Roy got up abruptly and said he was going to the men’s room. Willie ordered dinner and followed Roy inside. “He’s been here for hours,” the waitress said to Cathryn.
“Alone all that time?” Cathryn said. “That’s a bad sign.”
“There was another fellow with him at first,” the waitress said. “They came in together, but the other one left.”
“Who was it?”
“One of that bunch,” the waitress said. “One of the politicians.”
/>
Roy and Willie returned. Roy put dimes in the jukebox and danced with Ellen until Harris came across to the slab and cut in. Roy lurked round the edges of the crowd, watching the others. He put some more coins in the machine, concentrating, studying the music, making a conscious effort to pick the songs he liked least of all. Huggins came over and stood next to him. They gazed inside the record machine, watching the colors change, reds and greens and citrine yellows. Huggins told him all about Willie and Rinemiller and the lobbyist. Roy stood open-mouthed, gasping his amazement. “You mean you hadn’t heard?” Huggins said. “It’s all over town this evening.” They discussed what these revelations would mean for their own futures.
Huggins leaned against the jukebox, talking, while Roy pushed coins inside. Suddenly, Huggins straightened up, his eyes widening, staring toward the front.
“Jesus!” he said. “Guess who’s comin’ in with Giffen.”
Roy squinted through the colored glass, studying the record mechanism. He did not look up. “Fenstemaker,” he said.
“Old Arthur Fenstemaker,” Huggins said. “Jesus. He goin’ to sit here and drink on a Sunday evening? He’ll lose the drys next election.”
Fenstemaker and Giffen came across the big room. Some of the men at the bar turned and gazed in astonishment. One of them yelled hello to the Governor. Fenstemaker stopped, swung round, and gripped the fellow’s hand. He moved round the bar, a victim of his habit, shaking hands, clutching arms, bending his head sideways and a little forward, talking into ears, blowing into faces. He worked his way across the room, coming near the jukebox. When he saw Roy, he brightened visibly and walked directly over to them.
“Hello Roy … Mr. Huggins …”
They said hello to the Governor.
“I want to thank you, Frank, I want to …” The Governor spun his magic. Huggins showed his gold teeth, stretching his lips, his mouth an uncapped jar of amber jelly. “You and Roy here did a wonderful job last Thursday. Not just for me. For the people, for the folks …”

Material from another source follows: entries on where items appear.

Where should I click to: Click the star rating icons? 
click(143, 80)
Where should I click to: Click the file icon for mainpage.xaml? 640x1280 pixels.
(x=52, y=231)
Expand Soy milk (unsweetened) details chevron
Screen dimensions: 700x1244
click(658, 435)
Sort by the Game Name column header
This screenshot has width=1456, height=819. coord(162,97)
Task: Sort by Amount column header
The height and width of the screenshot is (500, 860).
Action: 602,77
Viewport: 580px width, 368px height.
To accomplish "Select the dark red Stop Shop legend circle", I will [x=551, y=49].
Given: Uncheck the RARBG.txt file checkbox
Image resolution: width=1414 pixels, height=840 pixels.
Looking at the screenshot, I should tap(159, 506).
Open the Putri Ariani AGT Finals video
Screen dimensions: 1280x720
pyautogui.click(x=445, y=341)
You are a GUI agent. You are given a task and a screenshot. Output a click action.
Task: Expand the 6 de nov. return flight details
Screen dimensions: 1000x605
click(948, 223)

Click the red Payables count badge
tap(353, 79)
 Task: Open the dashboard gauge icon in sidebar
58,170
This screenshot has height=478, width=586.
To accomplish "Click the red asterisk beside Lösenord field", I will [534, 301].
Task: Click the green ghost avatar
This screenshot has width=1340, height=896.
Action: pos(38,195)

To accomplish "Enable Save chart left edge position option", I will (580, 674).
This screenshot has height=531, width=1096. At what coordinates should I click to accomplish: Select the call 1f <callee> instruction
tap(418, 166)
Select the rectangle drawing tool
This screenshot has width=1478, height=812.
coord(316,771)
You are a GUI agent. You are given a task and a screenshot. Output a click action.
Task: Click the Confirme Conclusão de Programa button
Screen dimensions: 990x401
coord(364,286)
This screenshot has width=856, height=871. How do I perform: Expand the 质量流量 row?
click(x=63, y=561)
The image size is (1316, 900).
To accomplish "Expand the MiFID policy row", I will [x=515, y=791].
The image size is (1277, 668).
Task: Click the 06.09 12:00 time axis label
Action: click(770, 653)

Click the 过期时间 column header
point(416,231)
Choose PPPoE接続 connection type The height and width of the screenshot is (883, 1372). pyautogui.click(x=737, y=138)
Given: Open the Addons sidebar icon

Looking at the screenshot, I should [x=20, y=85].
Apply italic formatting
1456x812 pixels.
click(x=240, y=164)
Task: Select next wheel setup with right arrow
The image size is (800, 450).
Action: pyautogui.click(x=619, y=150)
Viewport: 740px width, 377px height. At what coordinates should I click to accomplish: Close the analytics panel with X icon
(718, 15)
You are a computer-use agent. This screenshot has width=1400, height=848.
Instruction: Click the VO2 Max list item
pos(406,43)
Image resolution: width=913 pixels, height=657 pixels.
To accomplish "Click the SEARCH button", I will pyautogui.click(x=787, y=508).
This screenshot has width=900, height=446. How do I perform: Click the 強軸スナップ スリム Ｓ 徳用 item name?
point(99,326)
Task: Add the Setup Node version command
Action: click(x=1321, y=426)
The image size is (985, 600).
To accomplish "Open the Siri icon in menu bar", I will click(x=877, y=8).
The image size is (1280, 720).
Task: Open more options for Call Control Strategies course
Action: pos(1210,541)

Huggins started to say something, but Fenstemaker had him by the arm and hand, manipulating the appendage like a pump handle, propelling him along the side of the wall toward George Giffen. “George,” he said, stroking the two of them, “you and Frank here — I understand they call you Pancho, Mr. Huggins — George, you and Pancho get us a table out there under the trees. We’ll be with you in just a minute.”